Life

pixabay

Is It Safe To Add Vitamins To Your Breast Milk?

by Cat Bowen

The American Academy of Pediatrics (AAP) recommended that breastfed babies start receiving vitamin D supplements in the first days after their birth. Similarly, after 4 months old, they recommend that exclusively breastfed babies get an iron supplement. You may wonder how on earth you're supposed to get those vitamins in your baby. I know that I don't like taking medicine, so getting it in a baby who pretty much only likes boob juice and the taste of his own feet? Not easy. Should you give it directly? Is it safe to add vitamins to your breast milk?

Since the 2011 AAP guidelines stated a baby should be given both vitamin D (400 international units per day for breastfed infants) and iron (from 4 months, 1 milligram per kilogram per day), there has been no dearth of confusion or skepticism. There are lactation consultants like at the San Diego Breastfeeding Center who deride the idea that babies should be supplemented with iron.
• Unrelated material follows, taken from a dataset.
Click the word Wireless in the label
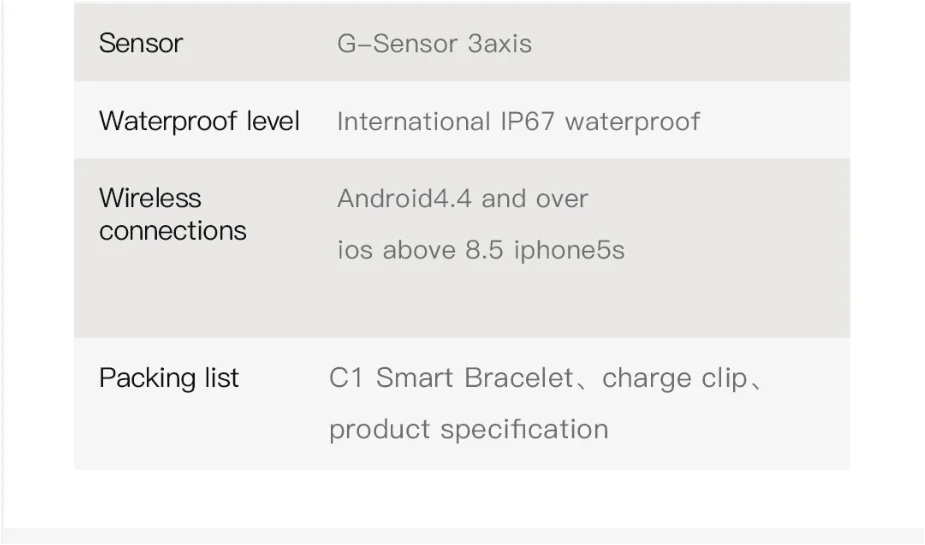The height and width of the screenshot is (545, 925). pyautogui.click(x=150, y=198)
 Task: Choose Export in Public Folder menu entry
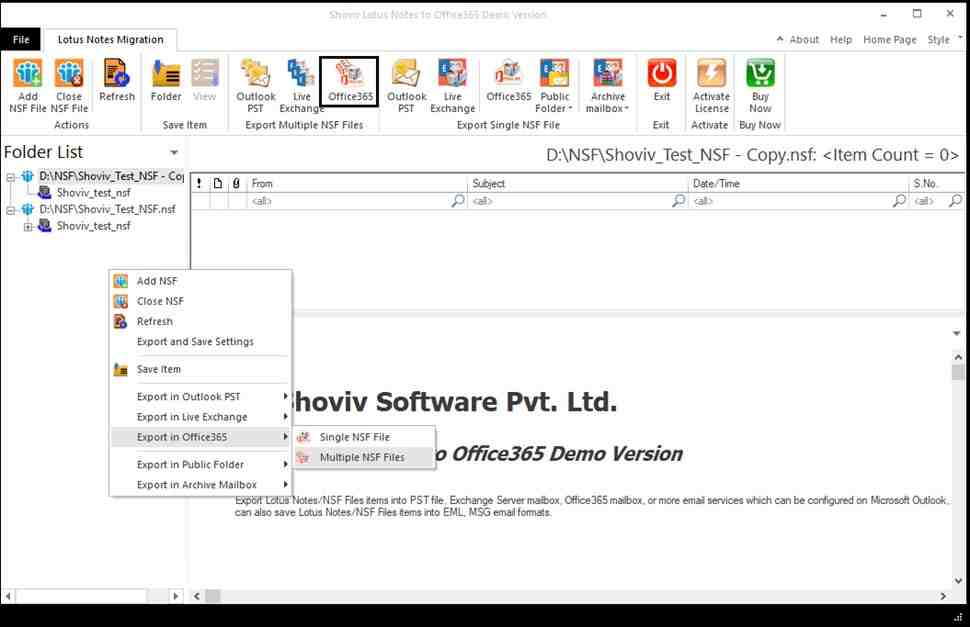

There was also a very compelling letter to the AAP from concerned physicians who are not yet convinced that this is the best course of action.

However, the Centers for Disease Control and Prevention (CDC), World Health Organization (WHO), and AAP all recommended that breastfed babies should be supplemented with iron and vitamin D. Not only does it prevent rickets — a softening and weakness of bone — according to The Mayo Clinic, it also helps their behavior and overall growth of their brain, found Paediatrics and Child Health.

I researched the ever-loving crap out of this, and kept coming back to my first question. How in the heck does one get a baby to take medicine? Is it safe to add vitamins to breast milk? There is a real paucity of information about adding anything to breastmilk, other than one lone article about adding formula to it in Sub-Saharan Africa. There is plenty of info, including on the AAP's own website that it can be added to juice, or administered orally, but what if your baby is a wee thing? How about then? My personal concerns were related to if it would all be ingested by my baby, or if it will somehow spoil the milk if the feeding ended up being split. Does the breast milk's composition make the supplements less bioavailable in the same way that calcium interferes with iron absorption in adults, according to The International Journal of Vitamin Nutrition Research?

Because it was their recommendation that had me searching, I reached out to the AAP first. They were kind enough to respond with a very firm yes. It is fine to add vitamins to your breast milk It turns out, according to the Pediatric Clinicians of North America, while mom's mammary milk is rich in so much, it is mostly fat and sugar, so it doesn't adversely affect the absorption of the nutrients. For its part, vitamin D is given by droplet, and can be dropped directly into baby's mouth or onto mom's nipple, as per the American Academy of Family Physicians.

Is it safe to add vitamins to breast milk? The AAP tells Romper that it is, but the AAP is also very specific on the need to discuss your baby's individual needs with your pediatrician before doing anything. When my baby's doctor had her start taking iron supplements, she was 4 months old as the AAP recommends, and at that point, the dropper was actually pretty easy. I even tasted the supplement — it tasted like pure sugar. (She didn't hate it.) Why can't our vitamins be berry flavored? Mine taste like regret and I don't even get to take it in a bottle.